作品タイトル不明
リッドとフェイ、新たな魔法?2
「リッド様に一体何をしたのですか」
アスナは鬼の形相で鋭い眼光を放ち、腰に差していた刀を目にも止まらぬ速さで抜刀した。
同時に強い風が吹き荒れ、フェイの首元に刀の刃がぴたりと突き付けられた。
「な、なんだよ。僕は言われた通りにしただけじゃないか」
「言われた通りに、だと……?」
フェイは困惑したように慌てて頭を振るも、アスナは眉を顰めて訝しんだ。
「リッド様、リッド様。大丈夫ですか、リッド様⁉」
今にも泣きそうなファラの必死な呼びかけに、僕は激しく咳き込みながらゆっくり体を起こした。
「大丈夫、大丈夫だよ」
「……⁉」
安心させるべく微笑んだところ、ファラは目を潤ませて僕を力強く抱きしめた。
「良かった、本当に良かったです」
「ごめん。びっくりさせちゃったね」
「いえ、良いのです。リッド様が無事ならそれで……」
彼女の背中に手を回し、優しく叩いて落ち着かせていると、「ほらほら」とフェイの意気揚々とした声が聞こえてきた。
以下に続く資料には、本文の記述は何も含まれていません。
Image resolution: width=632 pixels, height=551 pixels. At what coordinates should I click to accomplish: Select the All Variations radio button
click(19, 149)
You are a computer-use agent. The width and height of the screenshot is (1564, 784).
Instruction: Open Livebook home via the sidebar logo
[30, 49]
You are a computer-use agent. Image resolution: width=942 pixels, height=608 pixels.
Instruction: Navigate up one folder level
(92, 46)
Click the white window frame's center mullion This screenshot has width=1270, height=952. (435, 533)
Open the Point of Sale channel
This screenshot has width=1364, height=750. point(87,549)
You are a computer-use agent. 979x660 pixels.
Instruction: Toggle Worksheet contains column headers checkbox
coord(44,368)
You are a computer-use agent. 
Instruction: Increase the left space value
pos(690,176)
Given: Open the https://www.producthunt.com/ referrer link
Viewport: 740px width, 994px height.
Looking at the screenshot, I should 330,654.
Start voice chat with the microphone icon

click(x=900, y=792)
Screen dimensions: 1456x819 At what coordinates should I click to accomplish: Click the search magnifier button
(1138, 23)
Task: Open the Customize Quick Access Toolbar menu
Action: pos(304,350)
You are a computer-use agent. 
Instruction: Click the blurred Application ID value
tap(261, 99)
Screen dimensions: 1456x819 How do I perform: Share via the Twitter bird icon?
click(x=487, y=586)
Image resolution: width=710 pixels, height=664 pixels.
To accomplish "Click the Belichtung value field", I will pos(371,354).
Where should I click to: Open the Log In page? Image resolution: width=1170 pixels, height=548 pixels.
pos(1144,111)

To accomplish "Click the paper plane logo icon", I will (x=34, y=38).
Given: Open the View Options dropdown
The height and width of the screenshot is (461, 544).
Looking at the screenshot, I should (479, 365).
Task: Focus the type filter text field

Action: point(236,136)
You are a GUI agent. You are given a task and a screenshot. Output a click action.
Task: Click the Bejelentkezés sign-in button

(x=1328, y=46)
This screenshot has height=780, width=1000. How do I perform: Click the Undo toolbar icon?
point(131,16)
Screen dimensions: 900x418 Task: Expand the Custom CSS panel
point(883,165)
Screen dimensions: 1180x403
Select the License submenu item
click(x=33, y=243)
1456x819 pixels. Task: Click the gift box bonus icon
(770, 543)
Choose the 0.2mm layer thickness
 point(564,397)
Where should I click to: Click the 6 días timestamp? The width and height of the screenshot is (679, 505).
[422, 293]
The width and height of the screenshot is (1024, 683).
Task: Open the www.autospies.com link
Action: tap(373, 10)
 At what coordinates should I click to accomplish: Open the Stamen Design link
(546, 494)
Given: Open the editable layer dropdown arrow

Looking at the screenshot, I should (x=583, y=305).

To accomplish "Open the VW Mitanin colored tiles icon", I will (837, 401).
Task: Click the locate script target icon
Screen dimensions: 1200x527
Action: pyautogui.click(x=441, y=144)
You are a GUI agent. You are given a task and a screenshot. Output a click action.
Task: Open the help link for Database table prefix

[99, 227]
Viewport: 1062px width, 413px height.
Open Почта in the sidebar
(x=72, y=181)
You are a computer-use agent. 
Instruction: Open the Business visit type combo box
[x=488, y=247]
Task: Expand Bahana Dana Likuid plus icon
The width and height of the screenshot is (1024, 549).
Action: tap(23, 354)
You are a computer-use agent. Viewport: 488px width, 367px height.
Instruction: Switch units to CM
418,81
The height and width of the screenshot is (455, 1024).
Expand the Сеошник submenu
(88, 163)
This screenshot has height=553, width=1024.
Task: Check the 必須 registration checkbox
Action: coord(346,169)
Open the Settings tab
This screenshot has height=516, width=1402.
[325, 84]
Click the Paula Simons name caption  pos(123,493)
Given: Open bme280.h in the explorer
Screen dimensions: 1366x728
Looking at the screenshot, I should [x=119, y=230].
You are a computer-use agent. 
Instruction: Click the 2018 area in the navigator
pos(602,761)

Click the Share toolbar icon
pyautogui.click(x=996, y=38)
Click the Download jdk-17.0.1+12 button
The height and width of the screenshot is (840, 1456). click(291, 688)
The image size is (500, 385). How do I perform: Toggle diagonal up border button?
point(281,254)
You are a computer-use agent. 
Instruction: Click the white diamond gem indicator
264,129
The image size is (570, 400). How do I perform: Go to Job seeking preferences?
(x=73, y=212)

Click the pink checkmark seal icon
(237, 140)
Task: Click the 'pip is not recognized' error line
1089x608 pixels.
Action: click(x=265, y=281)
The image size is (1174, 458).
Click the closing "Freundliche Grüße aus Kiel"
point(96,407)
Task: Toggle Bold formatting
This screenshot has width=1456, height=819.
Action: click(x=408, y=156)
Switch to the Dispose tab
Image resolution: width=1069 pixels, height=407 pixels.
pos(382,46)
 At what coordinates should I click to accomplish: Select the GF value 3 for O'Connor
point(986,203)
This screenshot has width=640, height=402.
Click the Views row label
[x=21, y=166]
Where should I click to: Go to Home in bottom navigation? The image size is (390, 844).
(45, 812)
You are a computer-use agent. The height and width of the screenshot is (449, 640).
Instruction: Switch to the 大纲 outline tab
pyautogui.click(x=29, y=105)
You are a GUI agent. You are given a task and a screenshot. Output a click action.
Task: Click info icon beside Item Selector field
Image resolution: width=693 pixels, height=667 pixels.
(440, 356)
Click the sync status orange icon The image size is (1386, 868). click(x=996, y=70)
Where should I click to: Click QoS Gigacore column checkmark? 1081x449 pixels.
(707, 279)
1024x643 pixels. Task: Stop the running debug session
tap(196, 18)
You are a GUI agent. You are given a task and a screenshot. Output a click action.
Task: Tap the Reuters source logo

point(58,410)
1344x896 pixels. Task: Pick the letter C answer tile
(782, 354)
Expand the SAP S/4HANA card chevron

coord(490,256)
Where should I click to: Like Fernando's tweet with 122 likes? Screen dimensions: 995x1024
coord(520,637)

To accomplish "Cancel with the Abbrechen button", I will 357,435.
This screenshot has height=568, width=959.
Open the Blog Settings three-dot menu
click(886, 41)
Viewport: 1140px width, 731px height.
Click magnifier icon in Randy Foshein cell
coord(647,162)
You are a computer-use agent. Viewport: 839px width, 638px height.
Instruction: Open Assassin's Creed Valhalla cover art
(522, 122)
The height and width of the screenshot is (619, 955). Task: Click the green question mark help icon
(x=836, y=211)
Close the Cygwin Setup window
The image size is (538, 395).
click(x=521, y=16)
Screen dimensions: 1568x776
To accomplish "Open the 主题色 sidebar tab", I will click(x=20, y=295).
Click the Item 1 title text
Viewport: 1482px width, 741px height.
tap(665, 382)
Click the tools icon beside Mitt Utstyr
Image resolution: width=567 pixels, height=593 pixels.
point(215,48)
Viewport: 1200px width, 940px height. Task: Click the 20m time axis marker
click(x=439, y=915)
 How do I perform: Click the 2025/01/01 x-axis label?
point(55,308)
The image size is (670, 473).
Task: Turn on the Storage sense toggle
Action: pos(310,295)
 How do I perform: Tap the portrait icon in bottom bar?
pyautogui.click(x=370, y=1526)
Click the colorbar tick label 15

「リッドは怪我一つしてないでしょ? 僕は魔力譲渡魔法を披露しただけなんだ。アスナ、この刀を早く降ろしてよ」
「……今のような真似は金輪際なしだぞ」
アスナは眉をぴくりとさせ、刀を鞘に収めた。
刀の鍔と鞘が合わさって冷たい鉄の音が響く。
「ふぅ……」
フェイのほっと胸を撫で下ろした息づかいが聞こえてくるなか、ファラが「……許せません」と僕の胸の中で静かに呟いた。
「え……?」
彼女らしからぬ、あまりにドスの利いた怖い声だった。
今の、本当にファラの声?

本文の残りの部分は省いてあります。